One of the leading members of the National Democratic Congress (NDC) said the way to go is to paint a previous government negatively in the early days of assuming the reins of power.

It was a SONA adhering strictly to the NDC rulebook of blending truths and untruths, which President Mahama alluded to during one of his campaign rounds.

The now opposition New Patriotic Party (NPP) leadership, especially those responsible for managing the economy, will respond accordingly to the untruths about how the fiscal matters stood at the time of power handover to President Mahama.

 

President Mahama has an assortment of descriptions for the economy and picks them at will.

He attracted public opprobrium recently when he claimed Ghana is a crime scene because, according to him, it was managed badly.

He has by his picture of the economy not only denied the figures presented us by our local managers of our economy but the International Monetary Fund (IMF) and the World Bank.
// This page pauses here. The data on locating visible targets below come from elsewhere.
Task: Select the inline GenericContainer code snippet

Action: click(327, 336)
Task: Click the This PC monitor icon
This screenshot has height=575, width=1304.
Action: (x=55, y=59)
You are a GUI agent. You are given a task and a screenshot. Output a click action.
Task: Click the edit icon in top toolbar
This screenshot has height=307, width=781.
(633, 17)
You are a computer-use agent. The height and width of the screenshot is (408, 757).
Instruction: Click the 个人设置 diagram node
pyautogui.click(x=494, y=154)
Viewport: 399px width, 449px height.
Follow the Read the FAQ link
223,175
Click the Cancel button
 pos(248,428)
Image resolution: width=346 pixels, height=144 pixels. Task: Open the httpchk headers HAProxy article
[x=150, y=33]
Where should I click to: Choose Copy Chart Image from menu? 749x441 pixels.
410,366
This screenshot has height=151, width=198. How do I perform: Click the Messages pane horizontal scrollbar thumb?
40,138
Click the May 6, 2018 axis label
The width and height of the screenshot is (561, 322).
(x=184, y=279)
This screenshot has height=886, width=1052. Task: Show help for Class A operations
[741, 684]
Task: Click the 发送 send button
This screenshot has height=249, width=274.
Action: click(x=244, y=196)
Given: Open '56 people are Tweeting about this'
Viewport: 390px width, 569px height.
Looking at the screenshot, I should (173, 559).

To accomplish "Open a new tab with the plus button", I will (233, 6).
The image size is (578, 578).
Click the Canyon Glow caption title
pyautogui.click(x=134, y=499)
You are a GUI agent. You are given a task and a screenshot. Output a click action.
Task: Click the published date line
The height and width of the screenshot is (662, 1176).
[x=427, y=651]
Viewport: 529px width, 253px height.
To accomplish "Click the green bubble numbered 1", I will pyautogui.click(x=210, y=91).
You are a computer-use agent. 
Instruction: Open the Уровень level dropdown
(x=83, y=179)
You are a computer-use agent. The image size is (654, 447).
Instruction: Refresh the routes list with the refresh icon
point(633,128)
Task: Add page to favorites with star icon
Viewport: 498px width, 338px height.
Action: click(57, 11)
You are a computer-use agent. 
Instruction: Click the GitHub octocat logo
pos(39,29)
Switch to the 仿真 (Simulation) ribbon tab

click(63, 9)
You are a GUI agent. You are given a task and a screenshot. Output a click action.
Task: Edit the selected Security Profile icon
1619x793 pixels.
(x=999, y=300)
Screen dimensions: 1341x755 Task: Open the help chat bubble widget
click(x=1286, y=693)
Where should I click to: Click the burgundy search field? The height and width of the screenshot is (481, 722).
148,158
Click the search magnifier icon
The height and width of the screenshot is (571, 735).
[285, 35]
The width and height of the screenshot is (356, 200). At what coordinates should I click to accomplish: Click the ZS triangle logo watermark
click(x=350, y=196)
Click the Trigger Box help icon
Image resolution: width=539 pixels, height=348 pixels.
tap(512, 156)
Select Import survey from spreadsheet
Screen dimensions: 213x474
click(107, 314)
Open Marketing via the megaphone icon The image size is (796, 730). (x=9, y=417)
We are excited about the President’s pledge to turn the ‘sick’ economy around, but sad that he continues to lament even when he claims that is not his nature.

A sick economy that was able to contain the Free Senior High School (SHS) policy, undertake major infrastructural development and to post the decent figures posted at the exit of the erstwhile government, posts a different picture from the President’s.

Composing such addresses offers politicians with a proclivity to propaganda to offer a lot to their audience but short in commitment.

The presentation was a rehash of the NDC manifesto, no wonder the small poultry farming and the doubtful 24-hour economy which featured during his campaigns found space in the address.

‘I fixed dumsor before leaving office’ is an aspect of the delivery which elicited derision. He did not address dumsor as he claimed, unless he sought to play on his so-called ‘Ghanaians suffer from amnesia’ and so he can make such wild claims.

President Mahama should have avoided the declaration of some persons ‘wanted’, who he alleged squandered monies from the kitty of the National Service Authority. Such persons, he claimed, have fled the country.

How many persons have absconded who squandered state funds as the President put it?

As we have stated time without number, allowing the rule of law to hold sway in this country is the most preferred way to go.

It is becoming clear that the President is supportive of the acts of lawlessness which his supporters continue to subject Ghanaians on the other side of the political divide to.

Talking about education, we have observed the mutilation of the Free SHS in spite of a pre-election pledge not to do so.

The introduction of disguised and open fees in the senior high school system is something still being discussed by the public, even as the President said he would not scrap it.

We observed the glee with which the President revisited the real figure of the beneficiaries of the Free SHS system. To describe as an exaggeration the number of beneficiaries of the Free SHS by the Akufo-Addo administration even after the correction by the representatives of the previous managers of the education sector is to behave ungentlemanly and populist.